Back in 1992 Charles Handy wrote, ‘As organisations everywhere realign themselves around their core activities and competences, they are realising that truly their people are their chief assets’. Philip Whitely (2002), the author and business advisor, has argued that ‘the fixed assets of any company form only a relatively small part of the value in any modern multi-national company’, that contemporary companies are their people and that therefore the primary business objective should be ‘how to get the best out of the workforce’. Jessica Pryce-Jones (2010) writing about Happiness at Work draws on her research to demonstrate the connection between staff force happiness and productivity, engagement and stable staff teams. Now if these ‘experts’ have got things right and it is indeed the ‘people’ who are central, then of course getting the people side of things right is exactly what Solution Focus is good at, the so-called soft skills which although somewhat derided in the past by managers as they chanted their mantra ‘bottom-line, bottom-line, it is only the bottom line that counts’, turn out nonetheless to be truly at the heart of organisational performance, fundamental to the ‘bottom-line’.
Three Steps Every Leader Should Take
So, let’s look at the three steps that every leader should take before calling in the ‘very-expensive-experts-who-know-your-team-and-your-job-less-well-than-you-do’:
Step 1
Focus the team’s attention on the question, ‘how will we all know that we are working really well together?’ What will this look like to each of the team members? Who are the key stakeholders in your team’s life? How will those key-stakeholders know that the team is working really well together? What are the team’s key tasks? How will the team members know that they are working really well together in relation to each of these key tasks?

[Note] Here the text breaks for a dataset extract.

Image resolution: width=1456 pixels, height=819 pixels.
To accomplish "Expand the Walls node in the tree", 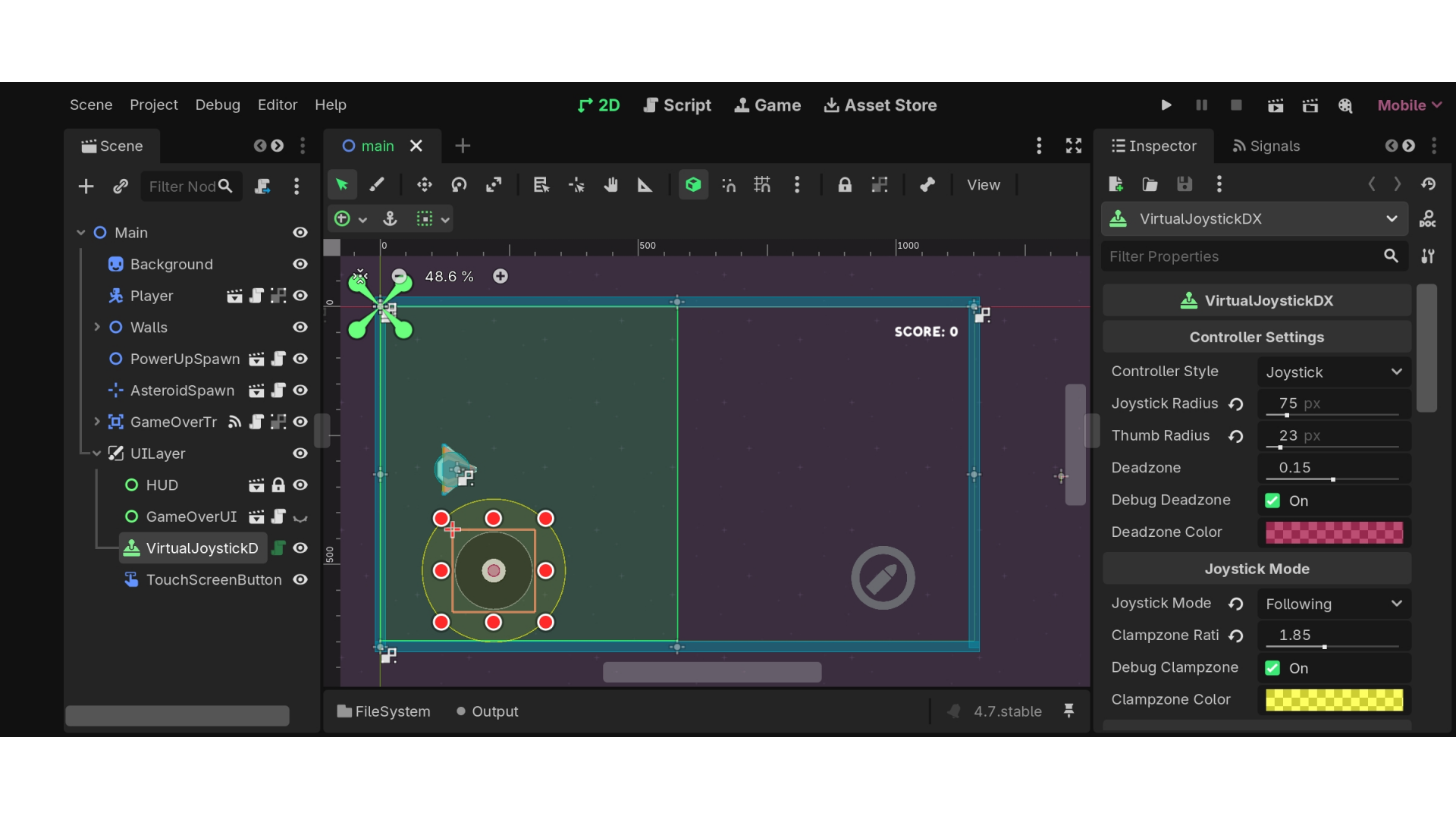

Now let’s make it harder. How will team members know that they are working really well together when they are under real pressure? And what about when the team differs? Differences of opinion are vital to a team’s successful future. Teams need a diversity of view or else they will never think of a better way of doing anything. So how will the team know that they are working really well together at times of difference? What will the team working well together look like first thing in the morning? What will it look like last thing at night? How will each team member know that the team is working well together when he or she is facing a task that is daunting? How will the team know that it is working well together at times of success and celebration?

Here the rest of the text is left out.